И. Жукова, угнанная в Германию в десятилетнем возрасте, вспоминала: «Завели нас в какое-то здание. Все мрачно, тускло. Стали там всех раздевать. И женщин, и мужчин – всех догола раздели и повели по коридору… Потом загнали в помещение. На потолке какие-то такие штучки. Слышу, взрослые говорят: «Может, сейчас газ пустят». Тут такой страх появился! И вдруг из этих штучек полилась вода! Все прямо вздохнули от облегчения. Это душ был»[744]. Описываемые события относятся к 1942 году, но тогда никто не мог знать (тем более люди, только что прибывшие в Германию из СССР), как выглядела газовая камера и сама процедура умерщвления в ней. По мнению Т. Сегева, биографа С. Визенталя, многие сюжеты воспоминаний последнего следует поставить под сомнение, так как, будучи «человеком с литературными амбициями, он был склонен давать волю фантазии и зачастую предпочитал правде историческую драму, как будто не верил, что правдивая история способна произвести на слушателей достаточно сильное впечатление»[745].

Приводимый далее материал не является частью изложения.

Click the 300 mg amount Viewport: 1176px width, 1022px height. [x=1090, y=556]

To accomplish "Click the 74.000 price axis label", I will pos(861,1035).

Таким образом, можно наблюдать процесс превращения памяти в воображение, видеть, как позднейшие сюжеты о лагерях уничтожения «создают» структуру более ранних воспоминаний, со временем приобретающих настолько убедительные черты достоверности, что сам вспоминающий испытывает одинаковые чувства при воспроизведении вымышленного и подлинного сюжета и даже способен испытать чувство обиды, если ему укажут на недостоверность вымышленного свидетельства. Таким образом, сами узники уже не всегда могли доверять собственной памяти, между опытом и личным воспоминанием возникала практически непреодолимая пропасть, заполненная интерпретациями. Помимо этого, то, что казалось наиболее важным, менялось местами с тем, что было второстепенным, оценка прошлого все более сползала к схематизации и упрощениям, в этой оценке постоянно актуализировалось то, что отвечало требованиям не достоверности, а современности.

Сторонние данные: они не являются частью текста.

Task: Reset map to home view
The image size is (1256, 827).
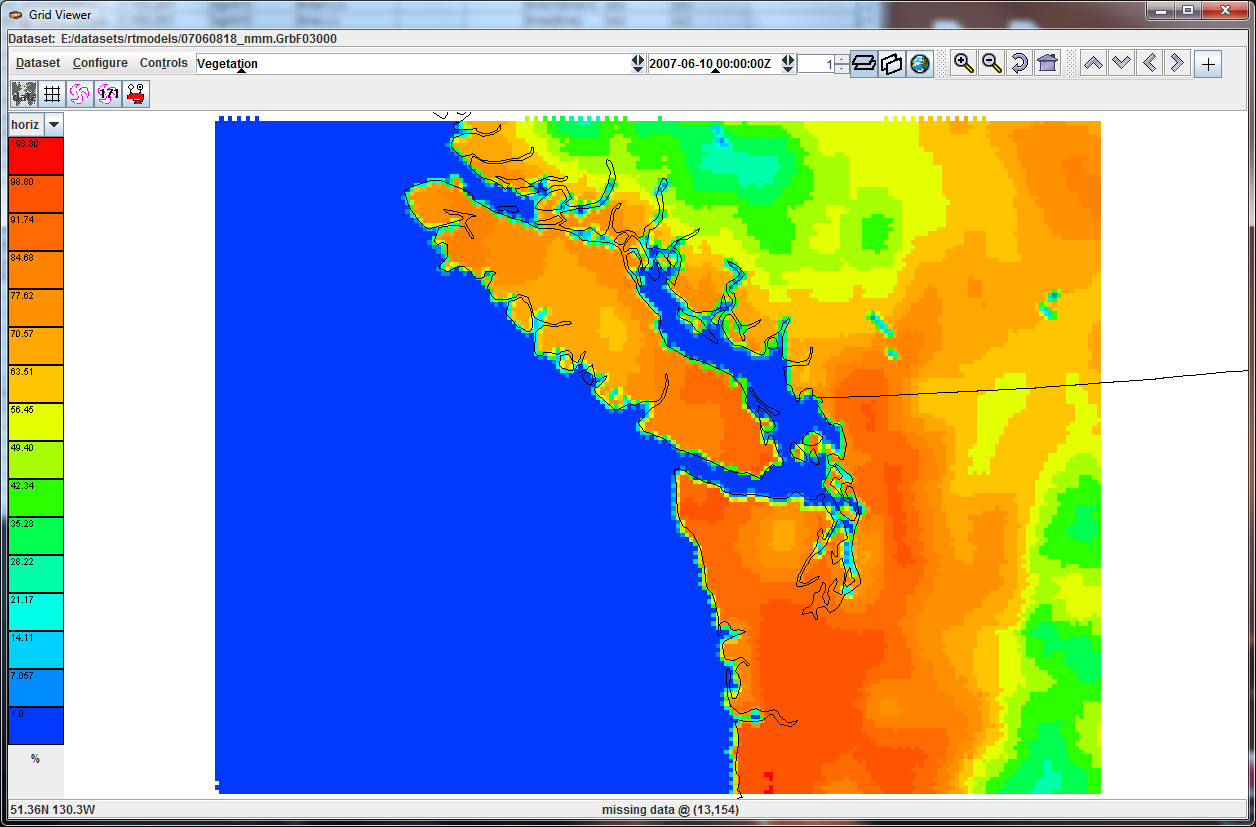Action: pyautogui.click(x=1047, y=63)
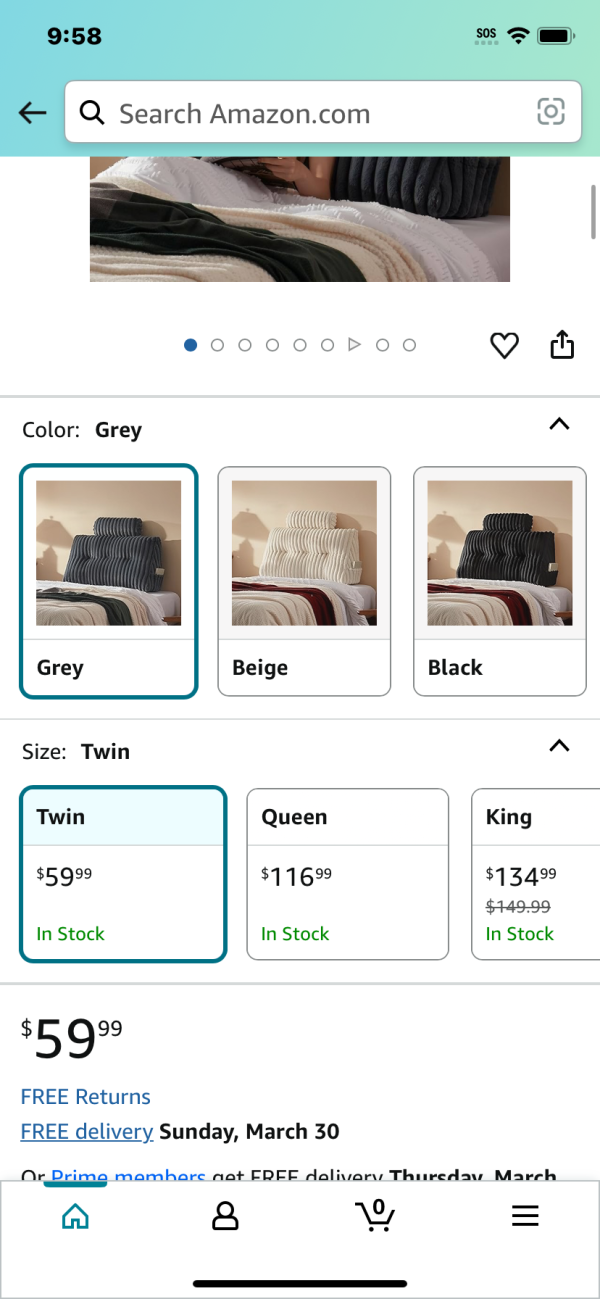This screenshot has height=1299, width=600.
Task: Play the product video indicator
Action: [354, 345]
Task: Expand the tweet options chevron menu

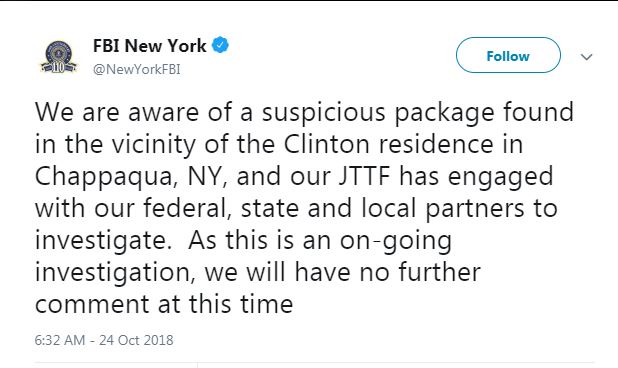Action: point(586,57)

Возникал парадокс: чем дольше жертвы ждали воздаяния, тем меньше могли надеяться, что оно совершится и они перестанут быть жертвами, тем более что правосудие в любом случае неспособно залечить душевную травму. То есть происходила фиксация статуса жертвы, бывший узник превращался в собственных глазах и глазах других в «вечную жертву», которая вечно приносится и никогда не может быть принесена окончательно, – для обозначения этого состояния психиатр А. Кемпинский ввел термины «КЛ-синдром», или «постлагерная болезнь»[746]. Вместе с этим ожидание воздаяния блокировало перспективу, навсегда оставляло ожидающих в прошлом и, по мере того как подрастали люди, не помнившие ужасов войны, вытесняло жертвы на обочину исторического времени. Концентрационный мир из сублимации Абсолютного Зла превращался в обычный исторический эпизод, который быстро уходил в прошлое, и «память о нем все меньше и меньше звала к тому, чтобы наказать преступников или заплатить по открытым счетам»[747]. А историзация травмы рано или поздно, но неизбежно становится равна забвению, которое, в свою очередь, является необходимым условием рождения подтекста памяти следующих поколений, только через этот подтекст ощущающих связь с прошлым. В том числе именно поэтому так кардинально различаются в послевоенной Германии формы памяти «отцов» и «детей».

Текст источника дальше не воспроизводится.